Obama’s right — from the perspective of out same-sex couples in the US today, it’s not enough. As long as lesbian and gay people are free but not equal, they and their allies will be agitating for equality.
Which makes me wonder: How do the opponents of same-sex marriage hope this debate will end?
Here’s how I hope the debate will end:
Eventually, as the most anti-SSM demographic dies off and as each new generation is more pro-SSM than the previous generation, SSM will become part of marriage norms throughout the United States. State by state, SSM will be legalized, until sometime around when it’s legal in 30 or 35 states the Supreme Court will end the issue once and for all and SSM will be legal everywhere in the USA.
And as the sky fails to fall — as people do not start marrying their dogs/siblings/parents/whatever, as heterosexuals don’t give up on marriage, and as the words “father” and “mother’ aren’t outlawed, and so on — the arguments against SSM will cease to be mainstream.
Those folks who were against SSM out of a sincere but mistaken desire to protect marriage will give up on opposing SSM; there are plenty of other marriage related issues to take up their time, after all. (Truthfully, they’ll be relieved to not have to argue about SSM anymore). Those folks who were against SSM because, in their hearts, they just plain didn’t like lesbian and gay people will become irrelevant to mainstream debate.

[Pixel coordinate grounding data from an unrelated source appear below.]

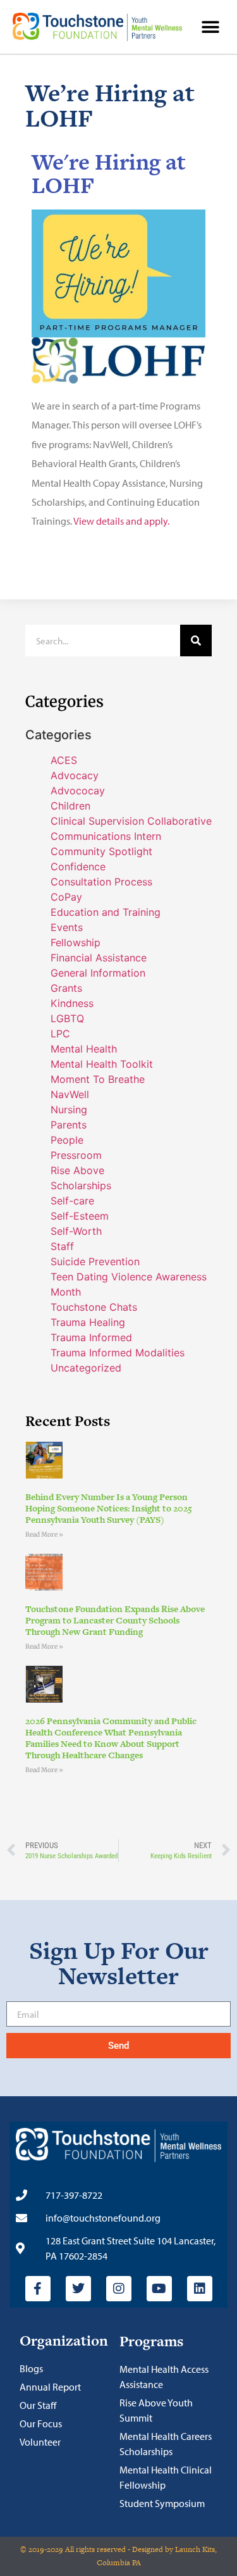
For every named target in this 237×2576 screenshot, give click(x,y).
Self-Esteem (80, 1216)
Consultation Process (101, 881)
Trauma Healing (88, 1322)
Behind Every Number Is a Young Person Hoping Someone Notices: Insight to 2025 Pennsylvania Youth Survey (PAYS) (108, 1508)
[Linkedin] (199, 2288)
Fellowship (75, 942)
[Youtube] (159, 2288)
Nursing (69, 1109)
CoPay (66, 897)
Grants (66, 988)
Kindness (72, 1003)
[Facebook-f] (38, 2288)
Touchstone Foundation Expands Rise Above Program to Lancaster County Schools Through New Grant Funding (115, 1620)
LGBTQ (67, 1018)
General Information (98, 972)
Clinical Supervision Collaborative (131, 821)
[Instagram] (118, 2288)
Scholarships (81, 1185)
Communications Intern (106, 836)
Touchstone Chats (94, 1307)
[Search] (196, 640)
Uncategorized (86, 1367)
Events (67, 927)
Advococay (78, 790)
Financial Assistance (99, 957)
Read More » (44, 1534)
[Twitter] (78, 2288)
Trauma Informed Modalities (118, 1352)
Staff (62, 1246)
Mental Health (84, 1048)
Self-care (72, 1200)
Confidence (78, 866)
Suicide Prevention (95, 1261)
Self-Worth (76, 1231)
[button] (210, 27)
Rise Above (77, 1170)
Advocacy (75, 775)
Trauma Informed (91, 1337)
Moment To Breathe (98, 1079)
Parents (69, 1124)
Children (70, 805)
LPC (60, 1033)
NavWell (70, 1094)
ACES (64, 760)
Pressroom (76, 1155)
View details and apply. (121, 521)
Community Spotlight (101, 851)
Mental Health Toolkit (102, 1064)
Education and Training (106, 912)
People (67, 1140)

In other words, it’ll be a lot like the “should homosexuality be legal” debate from the 1980s — once the issue is settled in favor of freedom and equality, it’ll cease being a mainstream controversy.
Fifty years from now, it’ll seem very strange that this issue was once a big deal, and we’ll all be angry at each other over whatever the big issue will be then (equality for clones? Illegal space alien immigration?).
So that’s how I hope the debate concludes, and except for the bit about space aliens and clones, it’s fairly realistic.
But what realistic end are the folks opposed to SSM hoping for?
Do they think lesbian, gay and bi people are going to go away? Accept permanent second-class status for their families? Do they hope, like Robert George, that all homosexuals will choose to be celibate, or find happiness in heterosexual marriages? None of those outcomes seem even remotely plausible to me.
But what are they hoping will happen?